Pihaknya pun mendorong masyarakat untuk mulai membangun kesadaran menjaga lingkungan dari lingkup keluarga masing-masing.

“Sekarang, Kendal sedang berjuang menghadapi tantangan besar yaitu persoalan sampah. Tapi saya yakin, warga Puguh bisa jadi contoh bagaimana masalah ini bisa diselesaikan bersama,” kata Tika dalam keterangannya, Sabtu (23/5/2026).

Tika menambahkan, Pemerintah Kabupaten Kendal telah menyelesaikan penandatanganan bersama Danantara dalam mengatasi persoalan sampah yang kian overload di TPA Darupono Kendal.
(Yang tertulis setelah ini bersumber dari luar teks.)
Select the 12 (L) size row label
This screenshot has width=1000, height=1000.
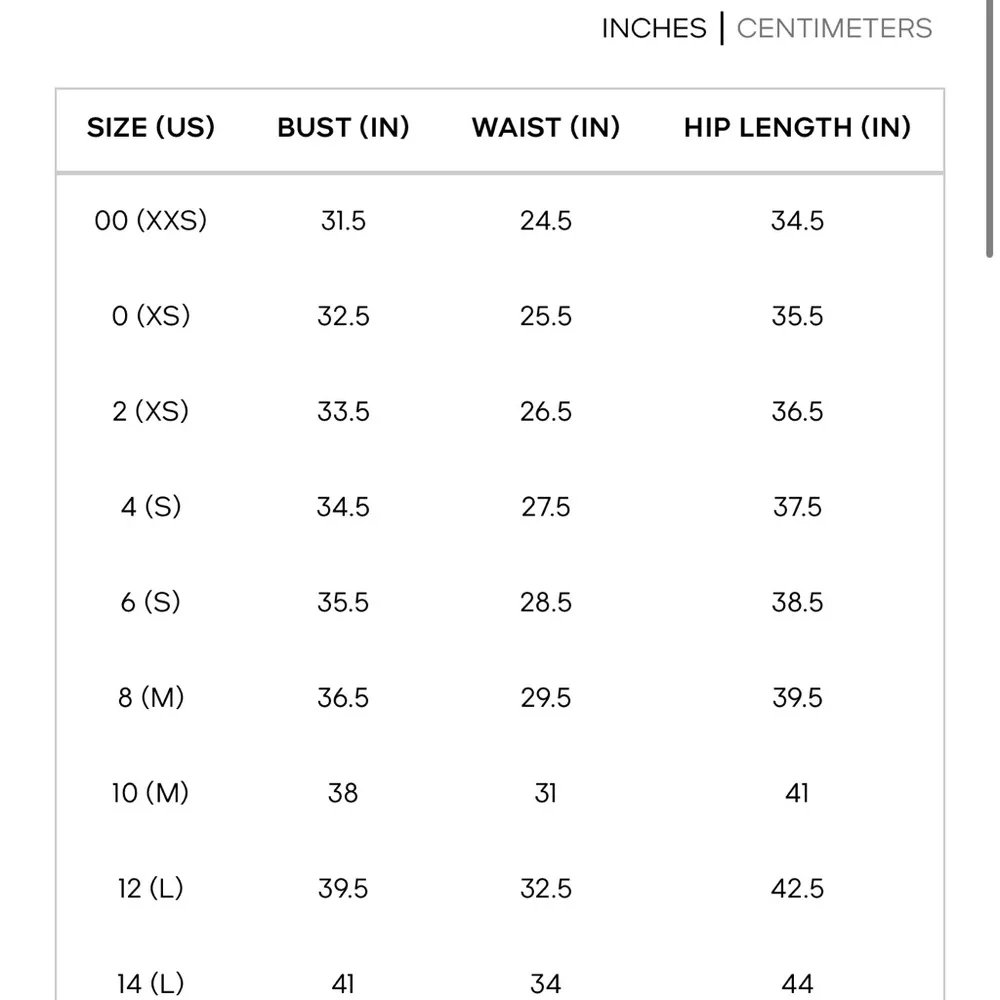click(x=151, y=888)
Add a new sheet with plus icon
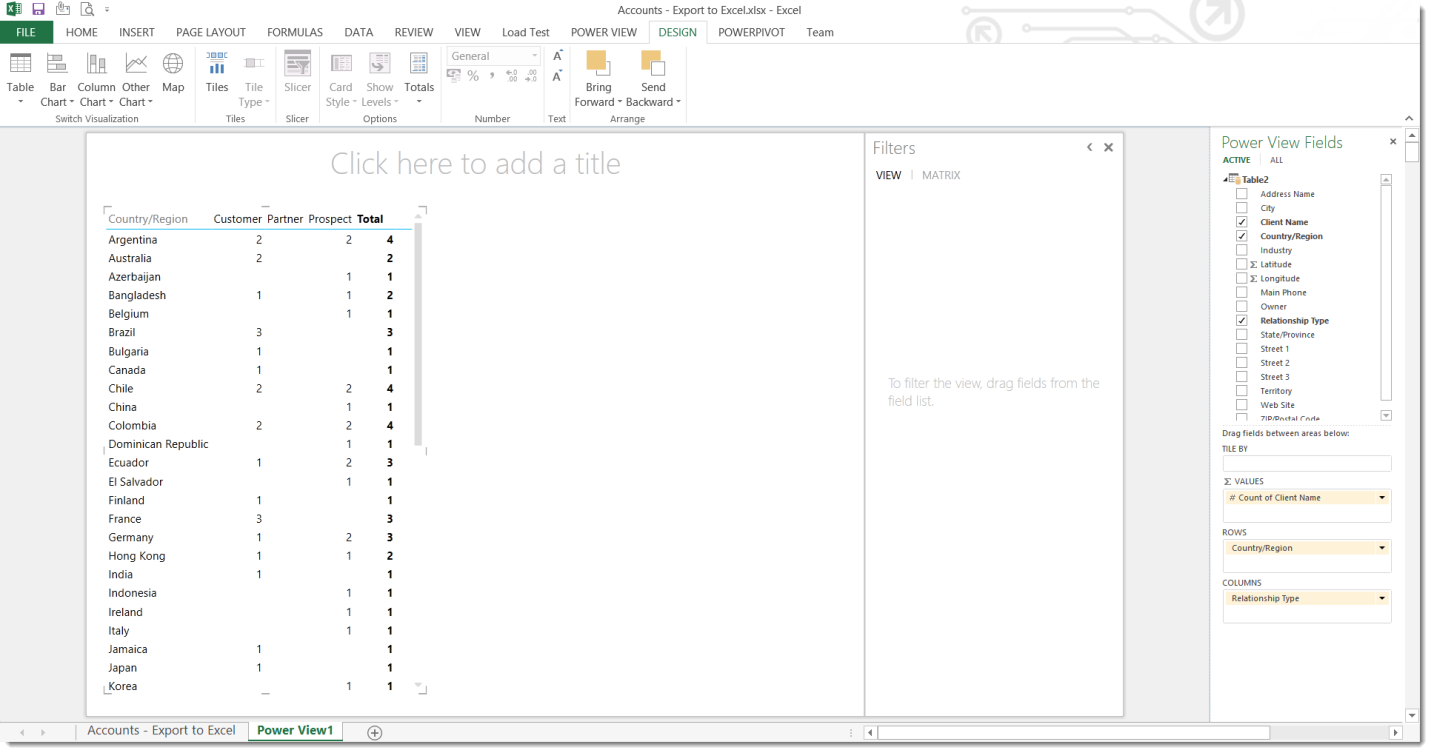The image size is (1431, 753). point(375,732)
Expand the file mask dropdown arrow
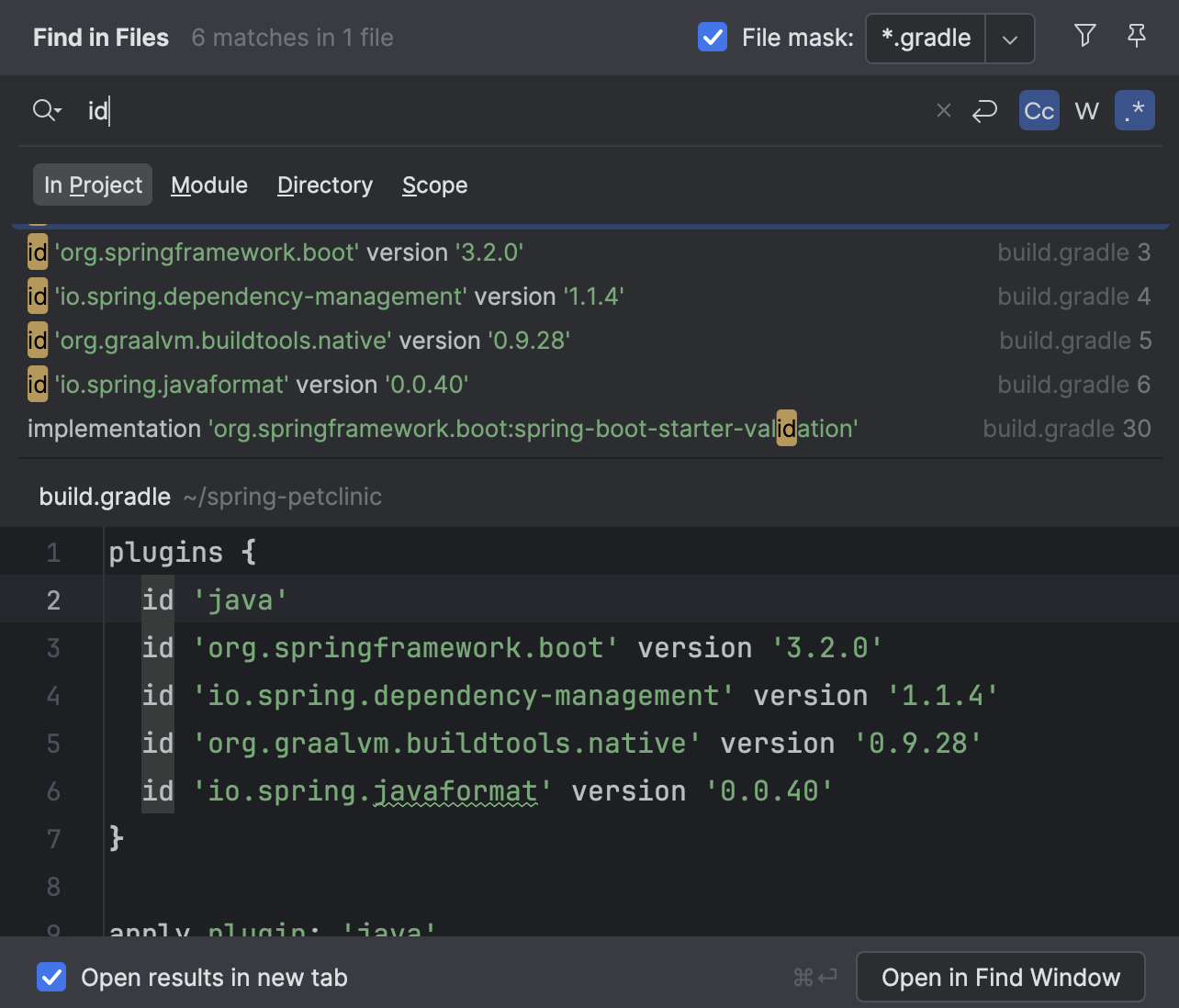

Dalam penandatanganan itu, disepakati adanya sistem pengelolaan sampah bersama menjadi energi listrik yang akan dipusatkan di TPA Jatibarang Kota Semarang.

Menurutnya, kerjasama ini melibatkan Kota Semarang dan Kendal sebagai wilayah aglomerasi penanganan sampah di Jawa Tengah.
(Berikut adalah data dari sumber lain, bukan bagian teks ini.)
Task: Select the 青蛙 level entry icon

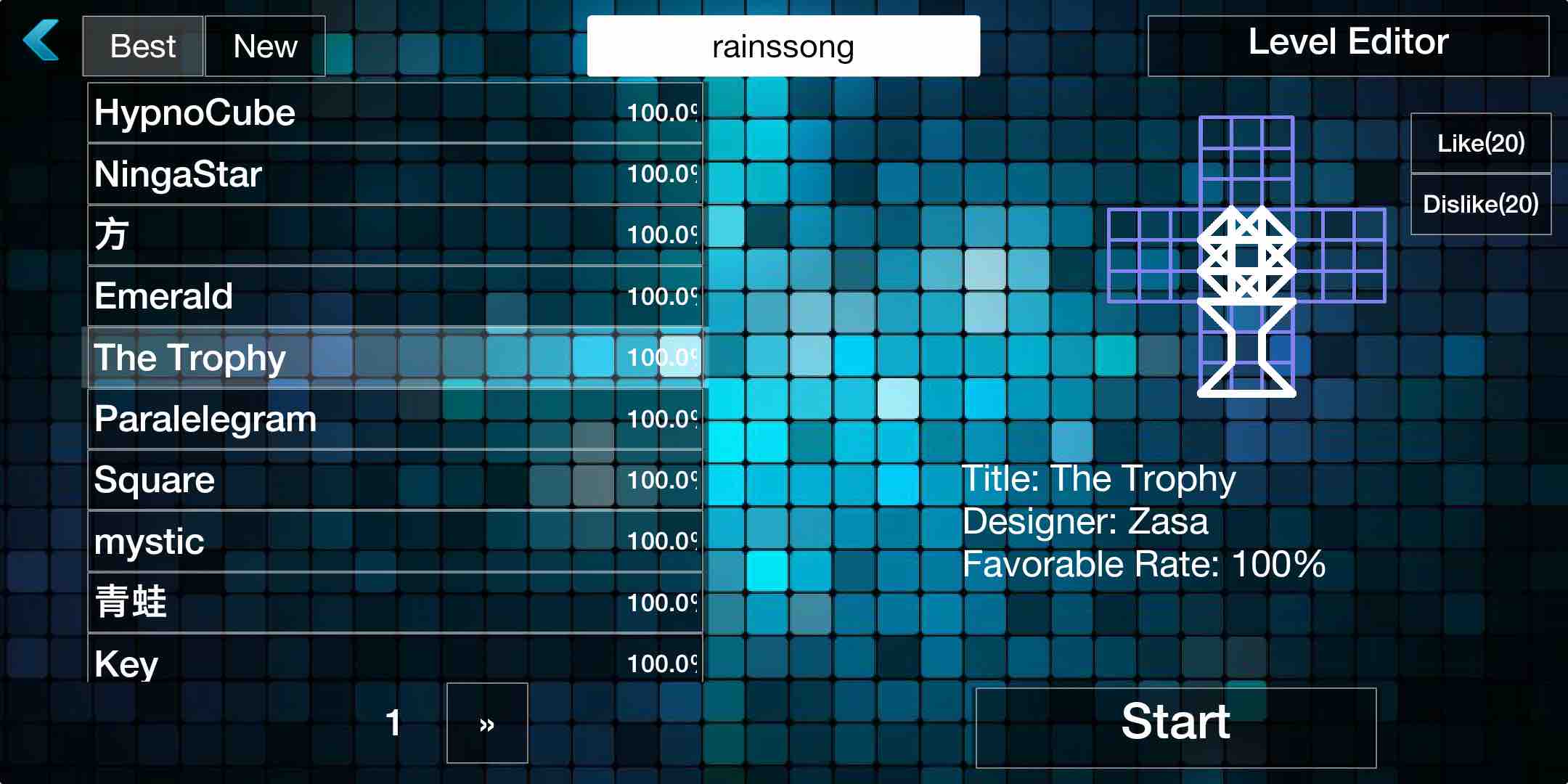Action: (394, 600)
“Pemerintah pusat menargetkan proyek itu mulai memasuki tahap groundbreaking pada Juni 2026,” sambungnya.

Tika menambahkan, pembangunan fasilitas proyek Pembangkit Listrik Tenaga Sampah (PSEL) ditargetkan selesai pada 2027, dan akan beroperasi mulai 2028.

Nantinya, Pemkab Kendal akan mengirimkan 100 ton sampah per hari ke TPA Jatibarang.

Bagi Tika ini merupakan sebuah kabar baik sebagai salah satu opsi untuk mengatasi masalah sampah di Kendal. Tapi dia sadar, proyek ini masih akan dimulai 2 tahun lagi.

Dengan kondisi TPA Darupono yang sudah overload, pihaknya juga akan mencari solusi alternatif sembari menunggu realisasi program PSEL tersebut.

“Itu kira-kira baru mencakup sekitar 25 persen dari total produksi sampah harian yang ada di Kendal,” ungkapnya.

Tika mulai melirik teknologi pirolisis, sebuah teknik penguraian sampah organik / anorganik dengan cara dipanaskan suhu tinggi sekitar 400-700 derajat celcius tanpa udara.

Cara itu kini tengah menjadi alternatif menyelesaikan persoalan sampah yang akan diterapkan di Desa Margorejo Kecamatan Cepiring Kendal.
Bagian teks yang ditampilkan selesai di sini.